# [What the task asks]
Recast every line of the items below as a JSON list of strings, one string per line, and omit the blank lines.

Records
• • •

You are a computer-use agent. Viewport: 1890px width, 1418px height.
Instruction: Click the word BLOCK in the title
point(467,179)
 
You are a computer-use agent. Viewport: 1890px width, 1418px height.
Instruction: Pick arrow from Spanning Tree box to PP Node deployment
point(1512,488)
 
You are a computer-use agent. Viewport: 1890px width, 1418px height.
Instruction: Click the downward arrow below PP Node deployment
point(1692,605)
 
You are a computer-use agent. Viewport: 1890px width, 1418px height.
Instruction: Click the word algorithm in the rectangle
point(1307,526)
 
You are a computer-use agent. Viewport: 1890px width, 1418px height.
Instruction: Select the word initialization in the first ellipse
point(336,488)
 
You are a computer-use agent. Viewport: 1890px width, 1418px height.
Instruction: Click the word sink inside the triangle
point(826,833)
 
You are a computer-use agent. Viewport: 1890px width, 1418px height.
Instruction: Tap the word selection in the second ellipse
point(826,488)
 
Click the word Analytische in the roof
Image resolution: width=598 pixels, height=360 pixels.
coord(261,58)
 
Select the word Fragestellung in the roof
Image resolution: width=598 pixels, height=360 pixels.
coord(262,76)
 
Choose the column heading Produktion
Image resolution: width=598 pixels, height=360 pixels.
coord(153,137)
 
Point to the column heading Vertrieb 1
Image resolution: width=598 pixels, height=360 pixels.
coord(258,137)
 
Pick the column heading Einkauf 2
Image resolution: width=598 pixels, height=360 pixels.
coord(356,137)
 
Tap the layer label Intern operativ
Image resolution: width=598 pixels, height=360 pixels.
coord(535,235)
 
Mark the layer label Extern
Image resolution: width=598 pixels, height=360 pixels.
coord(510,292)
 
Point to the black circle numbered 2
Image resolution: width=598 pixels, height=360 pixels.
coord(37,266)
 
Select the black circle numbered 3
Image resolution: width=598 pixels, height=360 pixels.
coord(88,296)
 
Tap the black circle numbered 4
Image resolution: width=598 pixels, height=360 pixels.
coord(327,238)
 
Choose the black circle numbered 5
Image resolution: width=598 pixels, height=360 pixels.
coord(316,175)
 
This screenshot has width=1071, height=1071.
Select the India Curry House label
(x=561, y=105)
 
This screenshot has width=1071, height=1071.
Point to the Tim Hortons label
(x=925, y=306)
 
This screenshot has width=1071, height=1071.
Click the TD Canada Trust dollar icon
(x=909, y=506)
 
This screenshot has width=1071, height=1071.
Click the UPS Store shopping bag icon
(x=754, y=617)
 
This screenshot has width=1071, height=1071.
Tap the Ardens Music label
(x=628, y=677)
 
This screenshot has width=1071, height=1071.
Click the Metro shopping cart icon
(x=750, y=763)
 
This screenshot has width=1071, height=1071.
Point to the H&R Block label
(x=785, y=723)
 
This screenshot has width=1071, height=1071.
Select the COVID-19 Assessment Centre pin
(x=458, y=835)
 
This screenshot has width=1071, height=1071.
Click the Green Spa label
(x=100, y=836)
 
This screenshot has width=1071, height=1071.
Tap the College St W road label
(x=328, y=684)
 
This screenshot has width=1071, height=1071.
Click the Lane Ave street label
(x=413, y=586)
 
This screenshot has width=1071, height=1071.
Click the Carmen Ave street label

• • •

# [Task solution]
[
  "You are a computer-use agent. Viewport: 1890px width, 1418px height.",
  "Instruction: Click the word BLOCK in the title",
  "point(467,179)",
  "You are a computer-use agent. Viewport: 1890px width, 1418px height.",
  "Instruction: Pick arrow from Spanning Tree box to PP Node deployment",
  "point(1512,488)",
  "You are a computer-use agent. Viewport: 1890px width, 1418px height.",
  "Instruction: Click the downward arrow below PP Node deployment",
  "point(1692,605)",
  "You are a computer-use agent. Viewport: 1890px width, 1418px height.",
  "Instruction: Click the word algorithm in the rectangle",
  "point(1307,526)",
  "You are a computer-use agent. Viewport: 1890px width, 1418px height.",
  "Instruction: Select the word initialization in the first ellipse",
  "point(336,488)",
  "You are a computer-use agent. Viewport: 1890px width, 1418px height.",
  "Instruction: Click the word sink inside the triangle",
  "point(826,833)",
  "You are a computer-use agent. Viewport: 1890px width, 1418px height.",
  "Instruction: Tap the word selection in the second ellipse",
  "point(826,488)",
  "Click the word Analytische in the roof",
  "Image resolution: width=598 pixels, height=360 pixels.",
  "coord(261,58)",
  "Select the word Fragestellung in the roof",
  "Image resolution: width=598 pixels, height=360 pixels.",
  "coord(262,76)",
  "Choose the column heading Produktion",
  "Image resolution: width=598 pixels, height=360 pixels.",
  "coord(153,137)",
  "Point to the column heading Vertrieb 1",
  "Image resolution: width=598 pixels, height=360 pixels.",
  "coord(258,137)",
  "Pick the column heading Einkauf 2",
  "Image resolution: width=598 pixels, height=360 pixels.",
  "coord(356,137)",
  "Tap the layer label Intern operativ",
  "Image resolution: width=598 pixels, height=360 pixels.",
  "coord(535,235)",
  "Mark the layer label Extern",
  "Image resolution: width=598 pixels, height=360 pixels.",
  "coord(510,292)",
  "Point to the black circle numbered 2",
  "Image resolution: width=598 pixels, height=360 pixels.",
  "coord(37,266)",
  "Select the black circle numbered 3",
  "Image resolution: width=598 pixels, height=360 pixels.",
  "coord(88,296)",
  "Tap the black circle numbered 4",
  "Image resolution: width=598 pixels, height=360 pixels.",
  "coord(327,238)",
  "Choose the black circle numbered 5",
  "Image resolution: width=598 pixels, height=360 pixels.",
  "coord(316,175)",
  "This screenshot has width=1071, height=1071.",
  "Select the India Curry House label",
  "(x=561, y=105)",
  "This screenshot has width=1071, height=1071.",
  "Point to the Tim Hortons label",
  "(x=925, y=306)",
  "This screenshot has width=1071, height=1071.",
  "Click the TD Canada Trust dollar icon",
  "(x=909, y=506)",
  "This screenshot has width=1071, height=1071.",
  "Click the UPS Store shopping bag icon",
  "(x=754, y=617)",
  "This screenshot has width=1071, height=1071.",
  "Tap the Ardens Music label",
  "(x=628, y=677)",
  "This screenshot has width=1071, height=1071.",
  "Click the Metro shopping cart icon",
  "(x=750, y=763)",
  "This screenshot has width=1071, height=1071.",
  "Point to the H&R Block label",
  "(x=785, y=723)",
  "This screenshot has width=1071, height=1071.",
  "Select the COVID-19 Assessment Centre pin",
  "(x=458, y=835)",
  "This screenshot has width=1071, height=1071.",
  "Click the Green Spa label",
  "(x=100, y=836)",
  "This screenshot has width=1071, height=1071.",
  "Tap the College St W road label",
  "(x=328, y=684)",
  "This screenshot has width=1071, height=1071.",
  "Click the Lane Ave street label",
  "(x=413, y=586)",
  "This screenshot has width=1071, height=1071.",
  "Click the Carmen Ave street label"
]